Demographic flows in the Sankey are applied only to the £9bn venture capital slice. Government and corporate R&D flow primarily to institutions and large corporates where founder demographics are not the relevant unit of analysis (the Anatomy section above explains who the actual recipients are).

Counterfactual benchmarks

The "what if" section compares actual VC allocation against three benchmarks, each with its own assumption:

  • Population-proportional: assumes funding should mirror UK population demographics (50.6% female; ~18% Global Majority Heritage per the 2021 Census).
  • Founder-pool-proportional: assumes funding should mirror the demographic mix of UK entrepreneurs (~33% female; ~14% ethnic minority among UK SME founders per BEIS Longitudinal Small Business Survey).
  • PhD-pool-proportional: assumes funding should mirror the demographic mix of UK PhD holders in STEM (~46% female; ~22% non-white per HESA).

None of these benchmarks is "the right one". They are presented together so readers can choose their own frame of reference.

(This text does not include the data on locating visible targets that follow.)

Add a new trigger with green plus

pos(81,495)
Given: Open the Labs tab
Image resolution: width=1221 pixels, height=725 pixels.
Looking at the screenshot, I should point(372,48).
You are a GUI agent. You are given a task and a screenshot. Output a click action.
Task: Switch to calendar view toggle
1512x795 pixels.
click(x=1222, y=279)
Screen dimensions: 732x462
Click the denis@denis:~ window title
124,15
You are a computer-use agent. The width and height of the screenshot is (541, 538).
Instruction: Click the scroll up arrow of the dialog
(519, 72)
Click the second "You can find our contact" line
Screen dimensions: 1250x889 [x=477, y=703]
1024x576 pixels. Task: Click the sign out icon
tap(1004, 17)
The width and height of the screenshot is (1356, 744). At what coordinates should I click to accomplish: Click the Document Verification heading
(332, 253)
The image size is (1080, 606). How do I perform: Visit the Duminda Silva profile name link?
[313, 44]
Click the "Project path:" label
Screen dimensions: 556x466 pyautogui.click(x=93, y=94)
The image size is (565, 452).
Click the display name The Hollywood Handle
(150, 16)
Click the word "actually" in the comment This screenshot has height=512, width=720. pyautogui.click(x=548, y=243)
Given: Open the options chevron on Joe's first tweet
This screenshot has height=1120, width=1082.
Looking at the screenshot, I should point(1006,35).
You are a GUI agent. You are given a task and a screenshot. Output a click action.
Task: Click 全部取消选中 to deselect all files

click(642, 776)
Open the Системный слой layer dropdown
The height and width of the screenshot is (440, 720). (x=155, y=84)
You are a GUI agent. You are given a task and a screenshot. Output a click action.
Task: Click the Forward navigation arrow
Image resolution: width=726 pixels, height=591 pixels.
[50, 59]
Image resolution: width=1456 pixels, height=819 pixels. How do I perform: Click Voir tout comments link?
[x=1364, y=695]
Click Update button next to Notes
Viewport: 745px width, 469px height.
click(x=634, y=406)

Trends, peer comparison, and AI deep-dive

The trends, peer comparison, and AI sections draw on:

  • Trends 2015–2024: British Business Bank, UK VC & Female Founders (2019) and Small Business Equity Tracker (annual, 2019–2024); Extend Ventures, Diversity Beyond Gender (2020) and Diversity Beyond Gender UK (2023); Equidam, UK Startup Funding 2025: A Guide for Early-Stage Founders; Parliament Women and Equalities Committee report on Female Entrepreneurship (2025). The 2009–2019 Black founder figure is plotted as a period average; subsequent years use Extend Ventures' year-on-year data where published.
  • Peer comparison: PitchBook, All In: Female Founders in the European VC Ecosystem (2023, 2024); Sifted analyses; British Business Bank for UK figures. All figures are share of VC investment by value to all-female founding teams in latest reported year. Comparisons use the most directly comparable methodology each source supports; small differences in definition (founding team vs lead founder; first-time deal vs all rounds) are noted in the original reports.
  • AI deep-dive: Alan Turing Institute, Rebalancing Innovation: Women, AI and Venture Capital in the UK (Wajcman, Young, De Miguel Velazquez, 2023) and Second Report (Wajcman, Young, Kampmann, 2024). Decade covered: 2012–2022. H1 2024 figure is from Dealroom UK AI 2024 reporting. Notable raises drawn from public coverage of 2024 funding rounds.

Notes on the data

Numbers are rounded to one decimal place for legibility. Year-over-year comparisons should rely on the linked primary sources, not on the figures shown here. Sectors are simplified into four buckets to keep the diagram legible. Demographic flows in the Sankey are applied only to the £9bn venture capital slice for the reasons set out above. The intention is to make the shape of the problem visible, with full transparency on inputs.

Scope and limits

This site focuses on the value-share metric because it is the most consistently reported across jurisdictions and the most directly tied to where capital actually lands. Deal-count metrics, founder-pipeline metrics, and exit-value metrics tell related but distinct stories, and a fuller account would weigh each against the others.

The other significant omission is qualitative: this site has no founder interviews, no investor interviews, and no case studies of the teams that did break through despite the patterns shown here. That work is being done well by others. Extend Ventures' Diversity Beyond Gender reports pair quantitative analysis with the lived experience of underrepresented founders. Diversity VC's Equity Record combines pipeline data with qualitative survey work on investor culture. The Alan Turing Institute's Rebalancing Innovation series includes founder and investor interviews alongside the AI funding analysis cited above. The most useful version of this site sits alongside that work rather than competing with it.